▶ [Data supplied]

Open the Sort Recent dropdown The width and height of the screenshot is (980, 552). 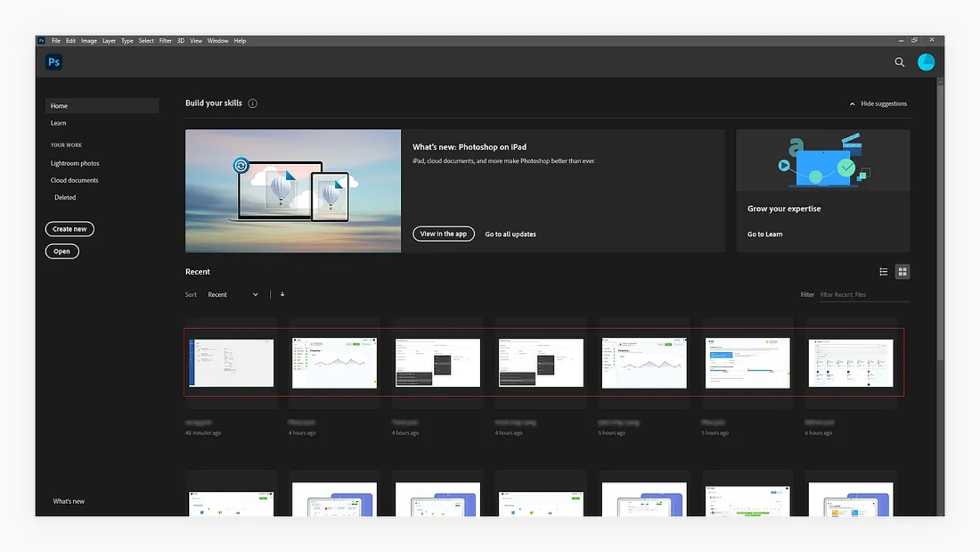(233, 294)
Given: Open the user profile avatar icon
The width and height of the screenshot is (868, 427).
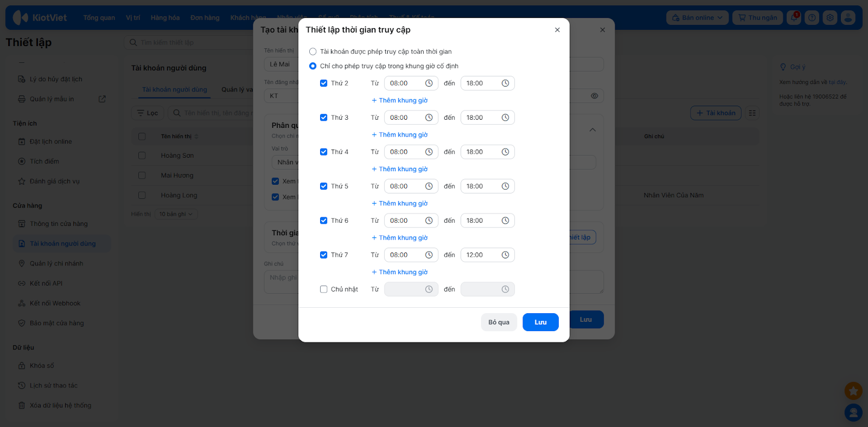Looking at the screenshot, I should pos(848,18).
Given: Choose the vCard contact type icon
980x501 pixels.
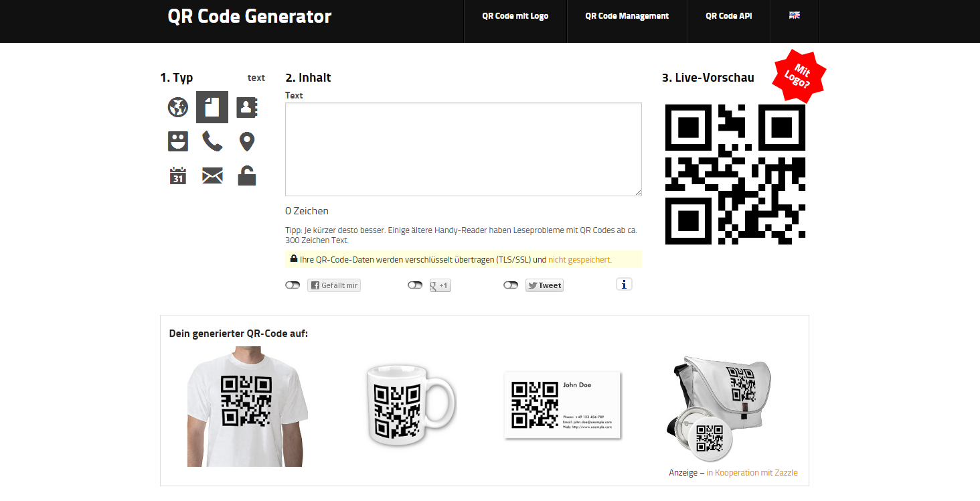Looking at the screenshot, I should coord(247,107).
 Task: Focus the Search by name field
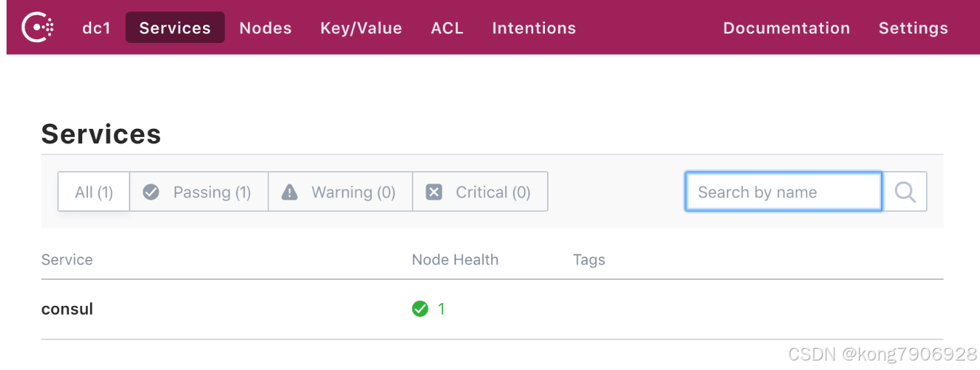click(x=783, y=192)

▶ [What the task asks] Repeat word for word, leaving out the pictures, each line of the records from the line that holds "Given: Choose the vCard contact type icon" through the final one.

▶ [Result of the exercise]
Given: Choose the vCard contact type icon
980x501 pixels.
Looking at the screenshot, I should coord(247,107).
 Task: Focus the Search by name field
click(x=783, y=192)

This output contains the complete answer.